Hedetniemi's conjecture and strongly multiplicative graphs

TL;DR

This paper explores strongly multiplicative graphs related to Hedetniemi's conjecture, introduces new classes of such graphs, and revisits existing proofs with combinatorial methods to understand the boundaries of current techniques.

Contribution

It defines strongly multiplicative graphs, provides new examples of such graphs, and offers a different combinatorial approach to existing proofs, aiming to understand the limits of current methods.

Findings

All graphs where every edge is in at most a square are strongly multiplicative.

The third power of any graph with girth >12 is strongly multiplicative.
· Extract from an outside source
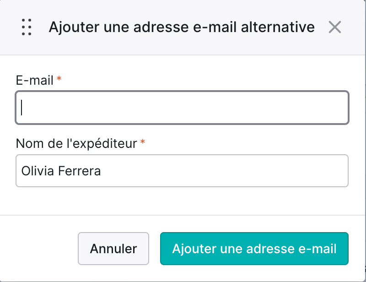Click the red asterisk beside E-mail
The width and height of the screenshot is (366, 282).
click(x=59, y=79)
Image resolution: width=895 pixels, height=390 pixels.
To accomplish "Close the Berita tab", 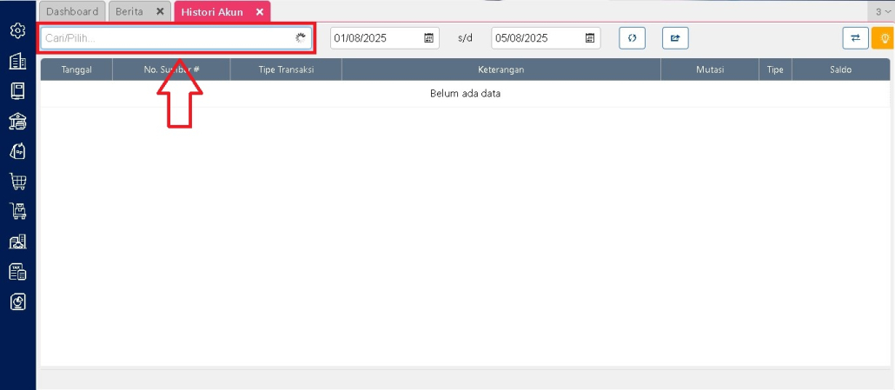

Current methods do not progress on cliques, indicating potential limits of these techniques.

Abstract

A graph K is multiplicative if a homomorphism from any product G x H to K implies a homomorphism from G or from H. Hedetniemi's conjecture states that all cliques are multiplicative. In an attempt to explore the boundaries of current methods, we investigate strongly multiplicative graphs, which we define as K such that for any connected graphs G,H with odd cycles C,C', a homomorphism from $(G \times C') \cup (C \times H) \subseteq G \times H$ to K implies a homomorphism from G or H. Strong multiplicativity of K also implies the following property, which may be of independent interest: if G is non-bipartite, H is a connected graph with a vertex h, and there is a homomorphism $\phi \colon G \times H \to K$ such that $\phi(-,h)$ is constant, then H admits a homomorphism to K. All graphs currently known to be multiplicative are strongly multiplicative. We revisit the proofs in a different view based on covering graphs and replace fragments with more combinatorial arguments. This allows us to find new (strongly) multiplicative graphs: all graphs in which every edge is in at most square, and the third power of any graph of girth >12. Though more graphs are amenable to our methods, they still make no progress for the case of cliques. Instead we hope to understand their limits, perhaps hinting at ways to further extend them.